Our observations, however, are at best secondary. The primary observations were made at trial. The trial judge observed the witnesses as the statements were made and assessed the trustworthiness of the statements and the witnesses. In this case the credibility determinations were crucial. Engebretson sought to recant his earlier statements to the officer. Durkee testified that she did not come forward on the night of the incident, but asked the court to believe that she told the truth at trial. Anderson, who was with Engebretson and Durkee at a bar on the night of the arrest, acknowledges a long-standing acquaintance with Engebretson. The relative interest that each witness has in the outcome of the proceedings was factored into the trial court's determination.

Engebretson asks us to reject the trial court's findings of fact because it disregards the testimony of three witnesses.
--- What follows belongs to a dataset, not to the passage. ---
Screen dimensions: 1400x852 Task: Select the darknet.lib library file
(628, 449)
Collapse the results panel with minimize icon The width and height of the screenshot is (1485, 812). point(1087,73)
We cannot find error on that basis alone. We are being asked to substitute our judgment of credibility for the trial court's. We acknowledge that this case presented difficult credibility issues. However, our review of the record satisfies us that the trial court could reasonably make the findings it did based upon the record at trial.

DECISION

Affirmed.

NOTES

[1] Engebretson seeks to appeal from both the order sustaining the revocation and the denial of his motion for a new trial or amended facts. We read the statute to allow appeal only from the first order. See Montpetit v. Commissioner of Public Safety, 392 N.W.2d 663 (Minn.Ct.App. 1986).

[2] Minn.Stat. § 84.87, subd. 1(e) (1984), makes Minn.Stat. ch. 169 applicable to the operation of a snowmobile on a street or highway.